## LATIHAN
Salin ulang seluruh teks tentang penyusutan di bawah ini tanpa mengubah satu huruf pun.

=== HALAMAN ===

Sabtu, 11 Juni 2016

penyusutan/depresiasi



Penyusutan/Depresiasi
            depresiasi atau penysutan dalam akutansi adalah alokasi sistematis jumlah yang dapat disusutkan dari suatu asset selama umur manfaatnya. Penerapan depresiasi akan memengaruhi laporan kekeuangan, termasuk penghasilan kena pajak suatu perusahaan. 
Ada juga yang berpendapat Depresiasi adalah penurunan dalam nilai fisik properti seiring dengan waktu dan penggunaannya. Dalam konsep akuntansi, depresiasi adalah pemotongan tahunan terhadap pendapatan sebelum pajak sehingga pengaruh waktu dan penggunaan atas nilai aset dapat terwakili dalam laporan keuangan suatu
perusahaan. Depresiasi adalah biaya non-kas yang berpengaruh terhadap pajak pendapatan.

Properti yang dapat didepresiasi harus memenuhi ketentuan berikut:
1. Harus digunakan dalam usaha atau dipertahankan untuk menghasilkan  pendapatan.
2.   Harus mempunyai umur manfaat
3. Merupakan sesuatu yang digunakan sampai habis, mengalami peluruhan/ kehancuran, usang, atau mengalami pengurangan nilai dari nilai asalnya.
4. Bukan inventaris, persediaan atau stok penjualan, atau properti investasi.

Properti yang dapat didepresiasi dikelompokkan menjadi:
a.       Nyata (tangible): dapat dilihat atau dipegang. Terdiri dari properti personal (personal property) seperti mesin-mesin, kendaraan, peralatan, furnitur dan item-item yang sejenis; dan properti riil (real property) seperti tanah dan segala sesuatu yang dikeluarkan dari atau tumbuh atau berdiri di atas tanah tersebut.
b.      Tidak nyata (intangible). Properti personal seperti hak cipta, paten atau franchise.

=== DATA TERCATAT ===

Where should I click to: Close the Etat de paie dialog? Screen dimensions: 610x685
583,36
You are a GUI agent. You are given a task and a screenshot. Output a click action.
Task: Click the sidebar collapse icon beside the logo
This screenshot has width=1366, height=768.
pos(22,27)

===
=== DATA TERCATAT ===

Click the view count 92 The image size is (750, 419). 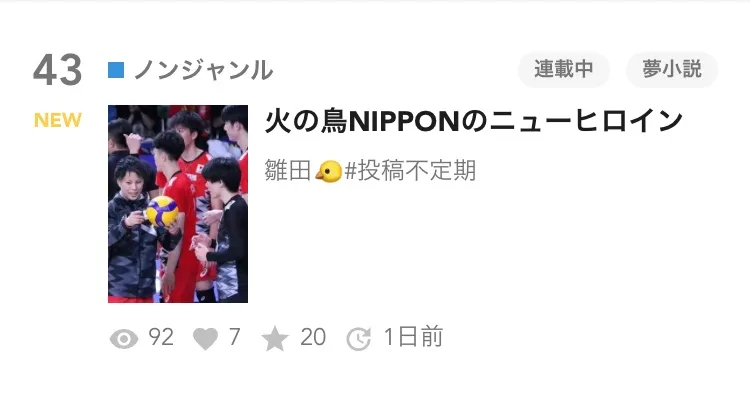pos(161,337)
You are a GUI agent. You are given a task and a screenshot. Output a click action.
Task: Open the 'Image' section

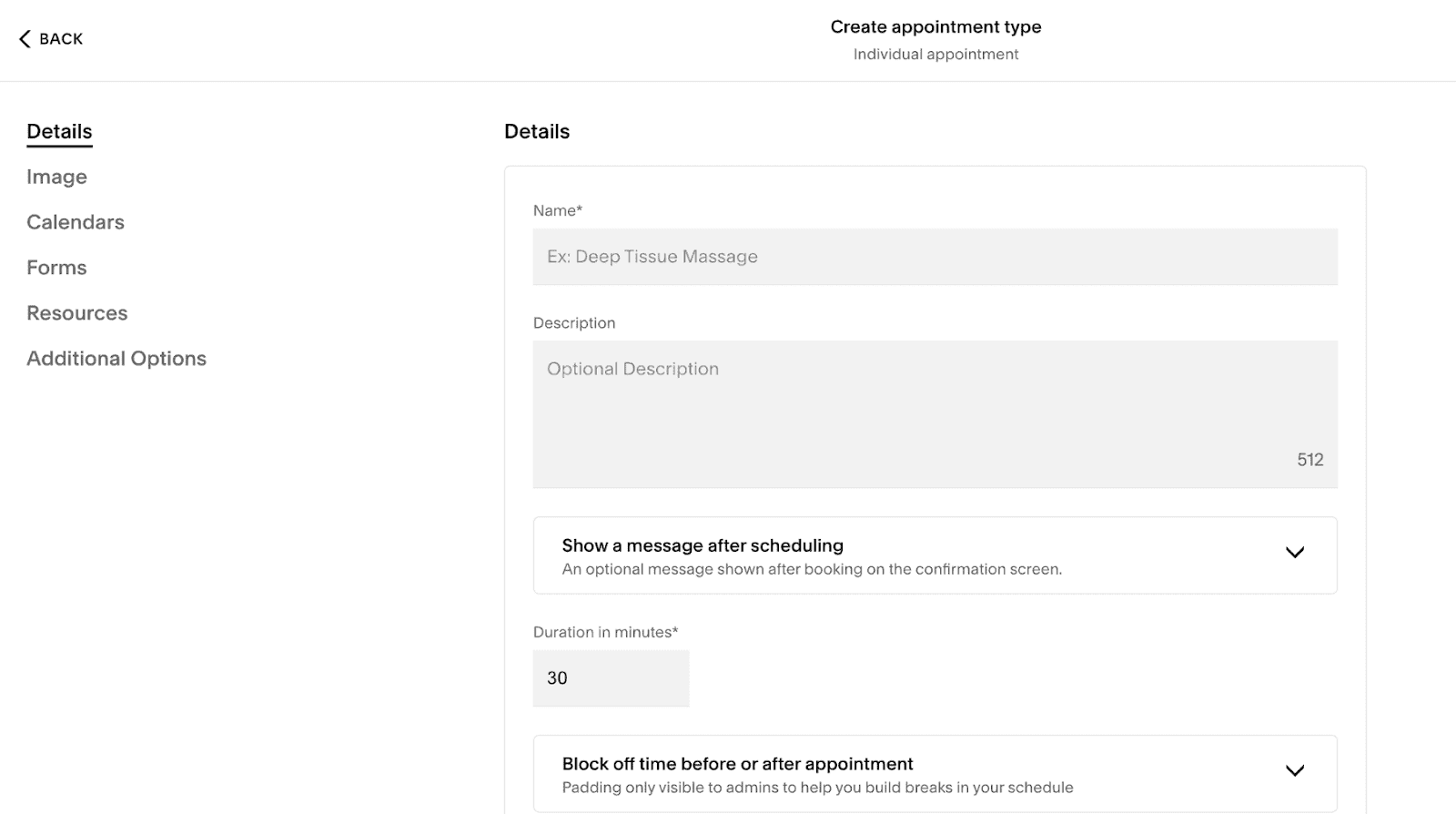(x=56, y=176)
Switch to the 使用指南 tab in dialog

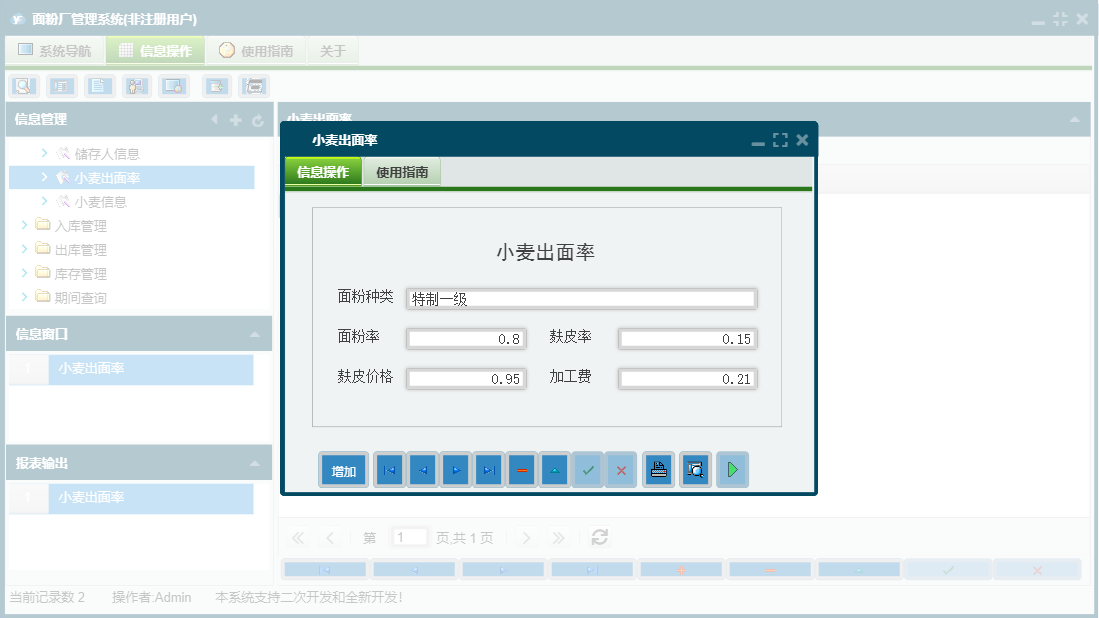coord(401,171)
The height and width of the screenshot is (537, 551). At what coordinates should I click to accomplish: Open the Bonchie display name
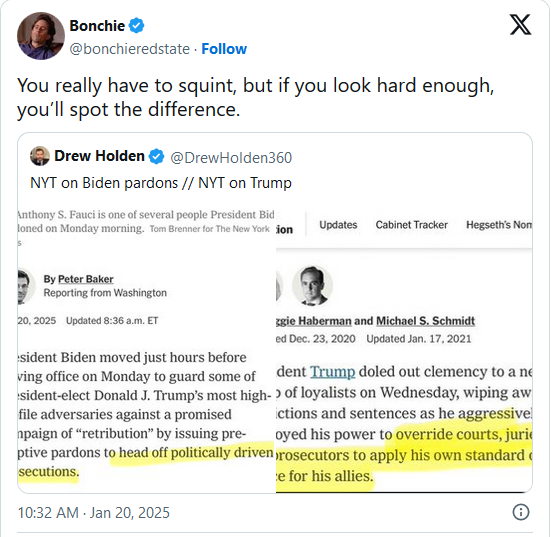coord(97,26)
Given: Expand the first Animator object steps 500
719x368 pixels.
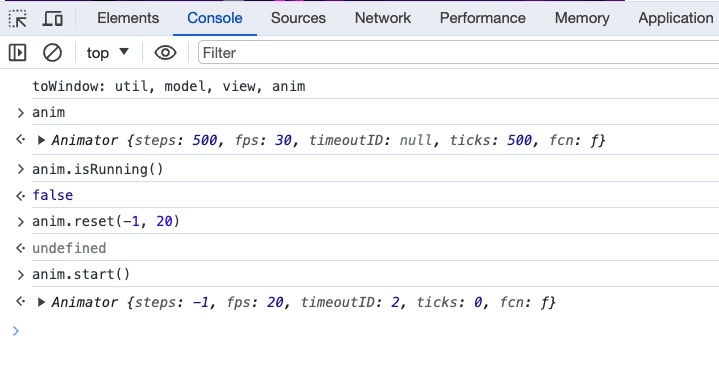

===
=== DATA TERCATAT ===

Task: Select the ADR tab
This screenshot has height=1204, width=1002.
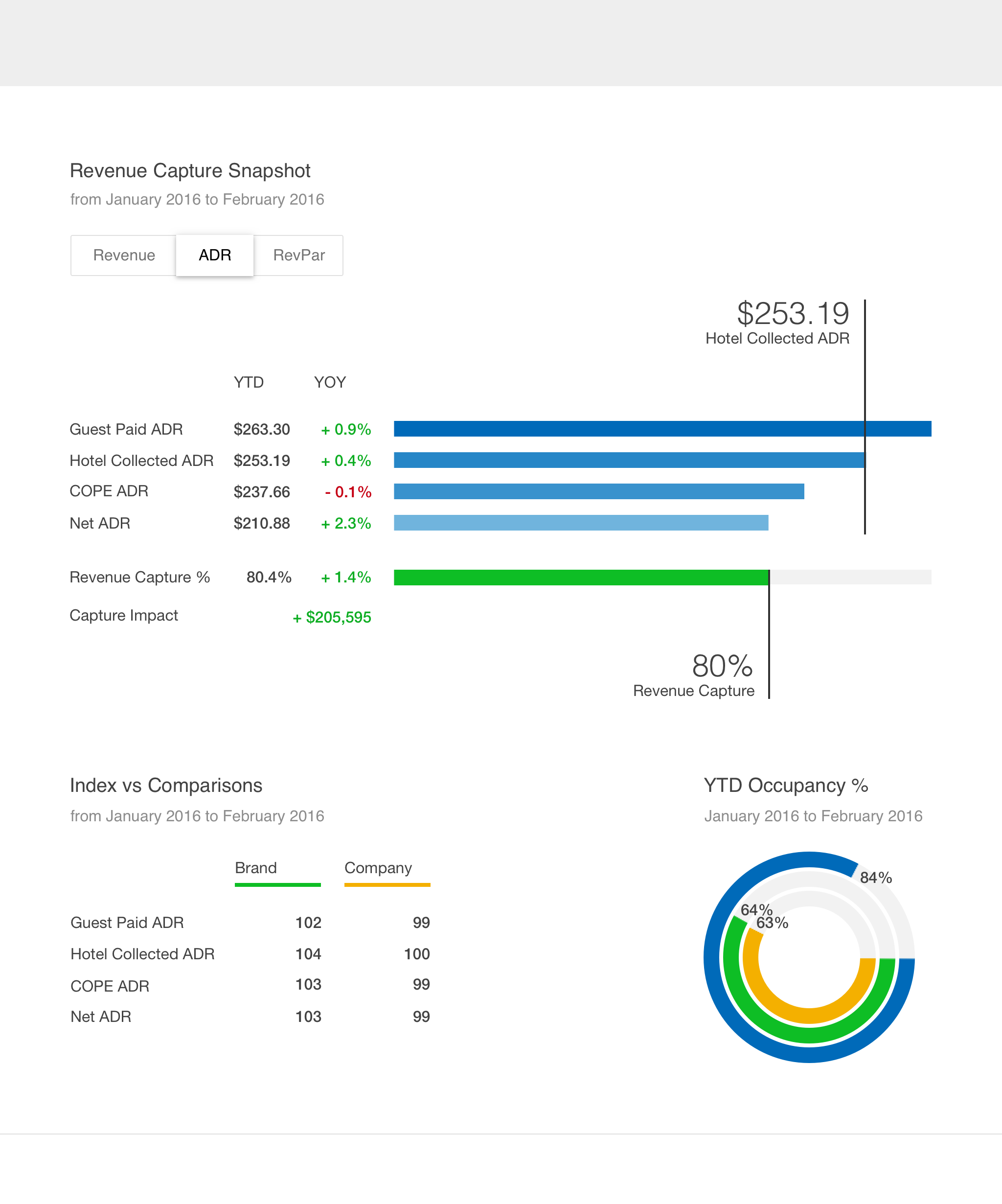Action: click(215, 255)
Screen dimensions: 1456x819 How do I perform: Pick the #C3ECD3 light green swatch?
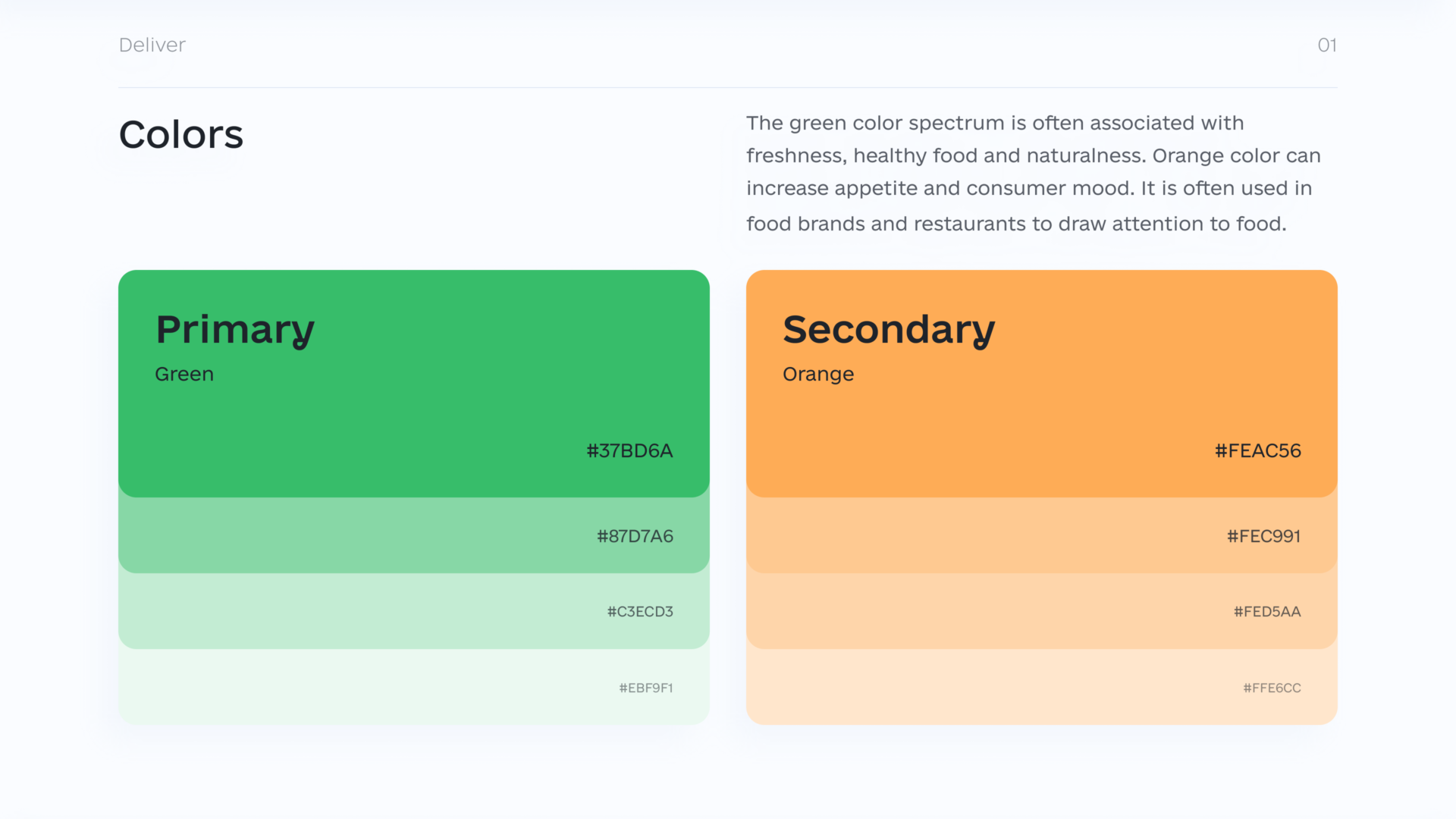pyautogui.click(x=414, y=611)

===

## JAWABAN
Sabtu, 11 Juni 2016

penyusutan/depresiasi



Penyusutan/Depresiasi
            depresiasi atau penysutan dalam akutansi adalah alokasi sistematis jumlah yang dapat disusutkan dari suatu asset selama umur manfaatnya. Penerapan depresiasi akan memengaruhi laporan kekeuangan, termasuk penghasilan kena pajak suatu perusahaan. 
Ada juga yang berpendapat Depresiasi adalah penurunan dalam nilai fisik properti seiring dengan waktu dan penggunaannya. Dalam konsep akuntansi, depresiasi adalah pemotongan tahunan terhadap pendapatan sebelum pajak sehingga pengaruh waktu dan penggunaan atas nilai aset dapat terwakili dalam laporan keuangan suatu
perusahaan. Depresiasi adalah biaya non-kas yang berpengaruh terhadap pajak pendapatan.

Properti yang dapat didepresiasi harus memenuhi ketentuan berikut:
1. Harus digunakan dalam usaha atau dipertahankan untuk menghasilkan  pendapatan.
2.   Harus mempunyai umur manfaat
3. Merupakan sesuatu yang digunakan sampai habis, mengalami peluruhan/ kehancuran, usang, atau mengalami pengurangan nilai dari nilai asalnya.
4. Bukan inventaris, persediaan atau stok penjualan, atau properti investasi.

Properti yang dapat didepresiasi dikelompokkan menjadi:
a.       Nyata (tangible): dapat dilihat atau dipegang. Terdiri dari properti personal (personal property) seperti mesin-mesin, kendaraan, peralatan, furnitur dan item-item yang sejenis; dan properti riil (real property) seperti tanah dan segala sesuatu yang dikeluarkan dari atau tumbuh atau berdiri di atas tanah tersebut.
b.      Tidak nyata (intangible). Properti personal seperti hak cipta, paten atau franchise.